I apologise if this is said in another thread. But how long have to comics been out? And how many are there? Until i found this site, i didn’t know that any of these things existed!

Anyone know where i could get a copy of the first and or 2nd comic cuz i’ve searched and can’t seem to find them anywhere.
—Sir Pyros

I can’t even find it! I suppose I could special order it through Walden’s, but where did you guys find it?

im not a comic book reader never liked them. Sorry. But i am in love with lgw and is the hatter comics worth my money or time?

It’s mature stuff...definitely not quite the same demographic as the book
—Her Imperial Viciousness

It’s plainly evident in reading through the message forums that good number of people who were actively seeking out more information about “Looking Glass Wars” were, at least in some cases, at a complete loss for where to even look for a comic book. Others were skeptical. Clearly, many of these people who were actively seeking out the comics were not fans of the medium (as they were showcasing ignorance or even hostility towards it) but were nonetheless eager to track down the comics out of their enthusiasm for “Looking Glass Wars” material.

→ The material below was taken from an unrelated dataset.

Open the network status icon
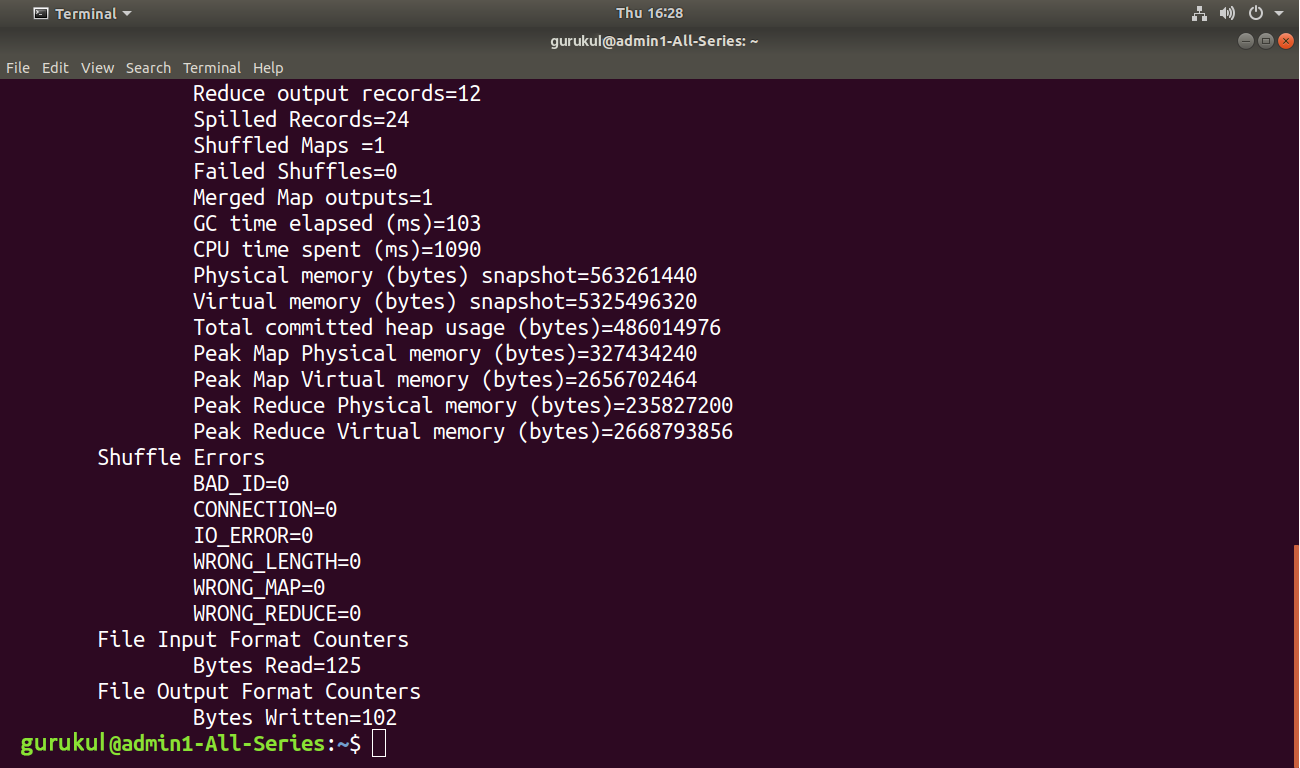 tap(1200, 14)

Not surprisingly, there were also comic book fans who bought and enjoyed the series, but I use this example to illustrate that while the “Us versus Them” mentality is an example of an ingroup/outgroup dynamic, it is by no means a mutually exclusive one.

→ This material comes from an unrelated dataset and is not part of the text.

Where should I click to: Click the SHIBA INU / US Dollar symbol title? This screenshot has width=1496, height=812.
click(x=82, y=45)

Let’s look at the ingroup more closely, as the outgroup is largely defined as “what the ingroup isn’t.”

As I discussed on my chapter about defining fandom, the group that we’re discussing is largely self-identified. Henri Tajfel and John Turner noted in their original writings on the subject that such a group is, “a collection of individuals who perceive themselves to be members of the same social category, share some emotional involvement in this common definition of themselves, and achieve some degree of social consensus about the evaluation of their group and of their membership of it.” Putting that in terms of comic fandom specifically, they’re saying that comic book fans have a pretty good understanding of what it is to be a comic book fan. The fact that they’ve spent as much time and put forth as much energy into comic books as they have means, in part, that they’ve gained some understanding of what the nature of fandom is. That understanding is shared within the body of fandom, generally by way of example. A person stepping into comic book fandom for the first time picks up on the customs and mores of the group and, over time, adopts them in an effort to become more of a member of that group. Those who continually and/or willfully disregard the basic commonalities of fandom are rejected from the group in some manner.

Groups start over a common interest; in this case, enthusiasm for comic books. There is a high degree of likelihood that many fans came to appreciate the medium for the same, or at least similar, reasons. It is, therefore, a reasonable assumption that these fans also share similar traits amongst themselves that allow them to appreciate the same form of entertainment. Those commonalities then form the basis of those customs and mores, which are inherent in a majority of the group members anyway. The prototypical comic book fan begins to emerge.

Although it conventionally refers to the first instance of an object, a prototype here is meant as a perfectly typical example. In literature, the term “archetype” might be more appropriate; however, that particular word was already being used in psychology and “prototype” was used to avoid confusion. Since I’m discussing fans from that perspective, I’ll also use “prototype” here.